Gabriel: Are you trying to destroy this family? Simon: I didn't realize it would be so easy.

'Safe'


Spike's Bitches 23: We've mastered the power of positive giving up.  

[NAFDA] Spike-centric discussion. Lusty, lewd (only occasionally crude), risque (and frisque), bawdy (Oh, lawdy!), flirty ('cuz we're purty), raunchy talk inside. Caveat lector.


WindSparrow - Apr 15, 2005 6:06:07 pm PDT #3894 of 10001
Love is stronger than death and harder than sorrow. Those who practice it are fierce like the light of stars traveling eons to pierce the night.

Buffista spawn are adorable. IJS

IOnavelgazinohlookthere'sbellybuttonlintN: I may have found Jimmy Hoffa.

I cleaned out my sofa today. By which I mean, I pulled the cushions off and threw away the detritus that had accumulated there. I found the Cross pen that my dad gave me. He found it somewhere. When he gave it to me, he said, "You'll never lose this. It's too expensive." Neither of us remarked upon the irony. And I suppose he was right. I didn't really lose it: I just didn't know where it was. True to form, it still works. I found three other pens, two hand towels, a blue freezer thingy, and a checkbook I had misplaced back in February of 2000.
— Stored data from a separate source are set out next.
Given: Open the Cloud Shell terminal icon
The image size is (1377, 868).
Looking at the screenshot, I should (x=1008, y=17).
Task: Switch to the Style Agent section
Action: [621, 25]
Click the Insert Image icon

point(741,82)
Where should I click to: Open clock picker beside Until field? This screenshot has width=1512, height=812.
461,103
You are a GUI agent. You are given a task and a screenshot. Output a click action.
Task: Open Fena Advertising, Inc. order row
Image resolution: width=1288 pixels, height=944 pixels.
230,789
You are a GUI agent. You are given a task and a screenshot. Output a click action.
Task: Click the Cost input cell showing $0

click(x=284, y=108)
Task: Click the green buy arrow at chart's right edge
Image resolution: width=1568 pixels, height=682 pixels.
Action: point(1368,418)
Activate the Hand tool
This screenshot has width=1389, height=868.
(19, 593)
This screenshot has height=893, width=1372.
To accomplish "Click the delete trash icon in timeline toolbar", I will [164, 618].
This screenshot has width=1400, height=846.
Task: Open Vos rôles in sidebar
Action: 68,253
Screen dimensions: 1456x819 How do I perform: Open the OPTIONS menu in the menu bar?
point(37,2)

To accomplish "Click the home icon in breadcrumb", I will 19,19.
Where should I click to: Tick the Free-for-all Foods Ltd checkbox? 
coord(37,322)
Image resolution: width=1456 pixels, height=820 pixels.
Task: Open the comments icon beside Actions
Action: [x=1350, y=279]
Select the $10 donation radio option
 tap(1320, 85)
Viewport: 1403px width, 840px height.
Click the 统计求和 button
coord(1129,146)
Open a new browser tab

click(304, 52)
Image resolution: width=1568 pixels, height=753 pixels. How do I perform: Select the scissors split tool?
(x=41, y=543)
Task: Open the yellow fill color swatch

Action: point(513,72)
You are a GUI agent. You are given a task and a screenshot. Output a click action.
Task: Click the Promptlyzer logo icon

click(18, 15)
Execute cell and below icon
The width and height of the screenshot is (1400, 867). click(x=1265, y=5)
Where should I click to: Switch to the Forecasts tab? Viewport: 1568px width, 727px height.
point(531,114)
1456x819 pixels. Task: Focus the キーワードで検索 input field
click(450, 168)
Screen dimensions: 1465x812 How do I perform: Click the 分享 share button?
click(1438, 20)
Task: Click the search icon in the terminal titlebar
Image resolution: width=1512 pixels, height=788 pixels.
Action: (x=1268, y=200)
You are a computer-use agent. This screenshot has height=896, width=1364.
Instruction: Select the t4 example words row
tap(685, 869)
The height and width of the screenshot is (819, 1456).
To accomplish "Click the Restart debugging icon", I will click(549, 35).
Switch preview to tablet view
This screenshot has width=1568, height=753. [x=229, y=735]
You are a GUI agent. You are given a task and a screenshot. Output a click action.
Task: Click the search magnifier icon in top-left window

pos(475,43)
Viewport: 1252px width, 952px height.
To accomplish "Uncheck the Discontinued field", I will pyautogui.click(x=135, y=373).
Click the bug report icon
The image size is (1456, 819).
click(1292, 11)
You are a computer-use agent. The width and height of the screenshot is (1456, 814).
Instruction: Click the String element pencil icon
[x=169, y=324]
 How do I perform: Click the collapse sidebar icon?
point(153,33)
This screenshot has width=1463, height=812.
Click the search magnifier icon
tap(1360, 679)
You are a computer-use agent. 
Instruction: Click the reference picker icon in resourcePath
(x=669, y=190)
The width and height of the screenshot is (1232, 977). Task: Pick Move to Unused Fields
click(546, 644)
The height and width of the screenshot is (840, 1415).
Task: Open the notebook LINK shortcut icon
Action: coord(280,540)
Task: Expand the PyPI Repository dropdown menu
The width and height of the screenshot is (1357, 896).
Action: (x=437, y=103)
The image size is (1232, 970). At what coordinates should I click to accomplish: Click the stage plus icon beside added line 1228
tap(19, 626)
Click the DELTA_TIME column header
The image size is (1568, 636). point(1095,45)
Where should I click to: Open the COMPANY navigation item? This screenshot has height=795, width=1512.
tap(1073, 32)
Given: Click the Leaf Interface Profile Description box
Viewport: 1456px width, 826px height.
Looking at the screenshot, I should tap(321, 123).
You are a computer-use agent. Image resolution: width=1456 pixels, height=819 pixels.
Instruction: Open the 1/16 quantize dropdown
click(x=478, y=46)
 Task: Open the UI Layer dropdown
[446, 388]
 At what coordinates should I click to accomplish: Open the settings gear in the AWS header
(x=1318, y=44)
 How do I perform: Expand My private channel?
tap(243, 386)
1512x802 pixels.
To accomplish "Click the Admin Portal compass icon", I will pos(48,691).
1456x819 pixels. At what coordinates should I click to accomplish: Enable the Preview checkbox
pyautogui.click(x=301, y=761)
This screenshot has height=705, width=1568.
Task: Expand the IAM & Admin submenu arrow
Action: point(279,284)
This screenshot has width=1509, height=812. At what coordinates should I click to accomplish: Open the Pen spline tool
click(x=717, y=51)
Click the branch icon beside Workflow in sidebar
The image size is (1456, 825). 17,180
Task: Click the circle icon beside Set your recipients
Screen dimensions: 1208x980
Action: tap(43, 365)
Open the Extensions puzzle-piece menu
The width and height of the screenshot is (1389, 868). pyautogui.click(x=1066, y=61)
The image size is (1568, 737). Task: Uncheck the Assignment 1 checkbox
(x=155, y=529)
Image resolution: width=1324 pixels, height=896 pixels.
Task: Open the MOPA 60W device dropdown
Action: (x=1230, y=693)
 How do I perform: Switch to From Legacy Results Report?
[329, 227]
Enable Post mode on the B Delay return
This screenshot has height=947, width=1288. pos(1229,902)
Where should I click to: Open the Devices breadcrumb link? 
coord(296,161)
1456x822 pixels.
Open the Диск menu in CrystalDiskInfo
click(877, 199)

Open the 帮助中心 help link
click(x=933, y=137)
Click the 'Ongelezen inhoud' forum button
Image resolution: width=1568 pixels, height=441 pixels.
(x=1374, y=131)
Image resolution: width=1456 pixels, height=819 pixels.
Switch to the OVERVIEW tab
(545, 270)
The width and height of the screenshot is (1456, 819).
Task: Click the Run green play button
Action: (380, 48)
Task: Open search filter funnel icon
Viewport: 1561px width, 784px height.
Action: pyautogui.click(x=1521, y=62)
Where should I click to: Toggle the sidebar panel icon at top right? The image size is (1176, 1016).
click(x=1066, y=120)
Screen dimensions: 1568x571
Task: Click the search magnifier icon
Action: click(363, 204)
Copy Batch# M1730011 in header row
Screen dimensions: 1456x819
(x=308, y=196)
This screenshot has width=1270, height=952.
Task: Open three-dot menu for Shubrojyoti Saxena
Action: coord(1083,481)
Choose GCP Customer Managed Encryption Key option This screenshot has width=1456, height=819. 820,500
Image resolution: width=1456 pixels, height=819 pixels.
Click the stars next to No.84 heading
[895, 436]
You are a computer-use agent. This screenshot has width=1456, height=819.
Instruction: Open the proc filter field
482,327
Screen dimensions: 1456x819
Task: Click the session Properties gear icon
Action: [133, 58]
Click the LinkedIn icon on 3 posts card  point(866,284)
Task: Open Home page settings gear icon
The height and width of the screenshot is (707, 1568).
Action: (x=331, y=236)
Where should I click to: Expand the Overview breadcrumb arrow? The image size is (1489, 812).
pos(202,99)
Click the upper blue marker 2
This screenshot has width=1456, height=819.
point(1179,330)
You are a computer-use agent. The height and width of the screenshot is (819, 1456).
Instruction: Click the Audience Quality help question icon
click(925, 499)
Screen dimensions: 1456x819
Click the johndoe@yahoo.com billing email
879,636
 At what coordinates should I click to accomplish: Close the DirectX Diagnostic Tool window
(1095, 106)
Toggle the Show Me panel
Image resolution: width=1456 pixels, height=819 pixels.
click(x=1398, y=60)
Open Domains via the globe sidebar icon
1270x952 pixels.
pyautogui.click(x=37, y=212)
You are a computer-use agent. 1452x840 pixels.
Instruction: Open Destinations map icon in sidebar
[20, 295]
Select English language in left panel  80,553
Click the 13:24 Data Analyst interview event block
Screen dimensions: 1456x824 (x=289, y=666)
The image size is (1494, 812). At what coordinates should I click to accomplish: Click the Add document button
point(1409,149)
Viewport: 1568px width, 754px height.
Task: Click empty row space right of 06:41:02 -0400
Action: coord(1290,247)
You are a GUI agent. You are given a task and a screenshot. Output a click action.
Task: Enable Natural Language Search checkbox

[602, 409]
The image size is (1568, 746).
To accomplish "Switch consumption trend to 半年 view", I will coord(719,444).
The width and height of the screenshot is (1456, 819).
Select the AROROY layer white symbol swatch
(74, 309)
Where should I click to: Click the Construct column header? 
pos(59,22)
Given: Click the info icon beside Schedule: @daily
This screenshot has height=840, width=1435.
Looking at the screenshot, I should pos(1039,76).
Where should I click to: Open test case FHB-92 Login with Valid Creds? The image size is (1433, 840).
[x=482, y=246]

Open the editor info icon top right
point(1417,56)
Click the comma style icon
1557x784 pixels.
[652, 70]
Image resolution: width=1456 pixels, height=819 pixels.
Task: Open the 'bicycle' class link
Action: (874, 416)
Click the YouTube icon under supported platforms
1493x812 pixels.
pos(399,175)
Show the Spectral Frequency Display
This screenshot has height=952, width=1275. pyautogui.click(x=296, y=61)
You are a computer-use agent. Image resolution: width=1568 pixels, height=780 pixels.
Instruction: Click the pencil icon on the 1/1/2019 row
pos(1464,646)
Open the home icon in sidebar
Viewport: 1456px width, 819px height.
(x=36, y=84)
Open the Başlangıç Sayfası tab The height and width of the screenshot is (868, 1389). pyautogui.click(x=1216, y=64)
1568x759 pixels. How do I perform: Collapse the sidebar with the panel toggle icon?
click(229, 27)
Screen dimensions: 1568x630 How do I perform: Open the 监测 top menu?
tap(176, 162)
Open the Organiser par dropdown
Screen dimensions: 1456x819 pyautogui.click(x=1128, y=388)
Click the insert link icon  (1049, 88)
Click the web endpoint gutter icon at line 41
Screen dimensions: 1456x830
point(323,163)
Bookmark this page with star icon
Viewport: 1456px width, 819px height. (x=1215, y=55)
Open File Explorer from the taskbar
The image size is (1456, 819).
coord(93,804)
Strix - Apr 15, 2005 6:22:14 pm PDT #3895 of 10001
A dress should be tight enough to show you're a woman but loose enough to flee from zombies. — Ginger

My couch, a giant black leather recliner-y affair, was purchased from my friend S. when he moved in with my friend F, who flatly stated her couch was much newer and he had to lose the couch. He still mourns it.

But hey, it was a $2500 Italian leather couch I got for $300, and three big burly guys to move it free!

The downside? Friends that look at my couch and wistfully tell me "My fiancee gave me my first BJ from her on that couch!" and "I used to sit naked on that couch all the time."

Mind you, he was also religious about babying the couch with saddle soap. Freak. HE about had a cow when he saw the stratches from Gimlet's back claws on the top.

The couch is a sex magnet, though. Since I've gotten it, I've has several makeout sessions on it, and drunk girlfriends of mine have had makeout sessions on it (when I have been blissfully asleep in my bedroom.)


Polter-Cow - Apr 15, 2005 6:32:03 pm PDT #3896 of 10001
What else besides ramen can you scoop? YOU CAN SCOOP THIS WORLD FROM DARKNESS!

Erin has a Couch of Sin. Rock.


Strix - Apr 15, 2005 6:36:21 pm PDT #3897 of 10001
A dress should be tight enough to show you're a woman but loose enough to flee from zombies. — Ginger

It's like a black leather island of lust.


tommyrot - Apr 15, 2005 6:39:13 pm PDT #3898 of 10001
Sir, it's not an offence to let your cat eat your bacon. Okay? And we don't arrest cats, I'm very sorry.

Most people have couches of sin, but usually the sin is sloth.


ChiKat - Apr 15, 2005 6:39:46 pm PDT #3899 of 10001
That man was going to shank me. Over an omelette. Two eggs and a slice of government cheese. Is that what my life is worth?

You've met my couch?


Strix - Apr 15, 2005 6:41:21 pm PDT #3900 of 10001
A dress should be tight enough to show you're a woman but loose enough to flee from zombies. — Ginger

Since I watch DVD's and TV on my PC, my couch has become sadly neglected, slothwise.

I have an assrut worn into my computer chair, though.


tommyrot - Apr 15, 2005 6:41:35 pm PDT #3901 of 10001
Sir, it's not an offence to let your cat eat your bacon. Okay? And we don't arrest cats, I'm very sorry.

You've met my couch?

Yes, or one of its one million siblings.


DCJensen - Apr 15, 2005 6:49:41 pm PDT #3902 of 10001
All is well that ends in pizza.

On Enterprise someone just said they need more power to the thrusters.

And it wasn't in a scottish accent.

That's just wrong.


DCJensen - Apr 15, 2005 6:50:50 pm PDT #3903 of 10001
All is well that ends in pizza.

I found the Cross pen that my dad gave me. He found it somewhere. When he gave it to me, he said, "You'll never lose this. It's too expensive." Neither of us remarked upon the irony.

If it were stolen, it'd be a Hot Cross Pen.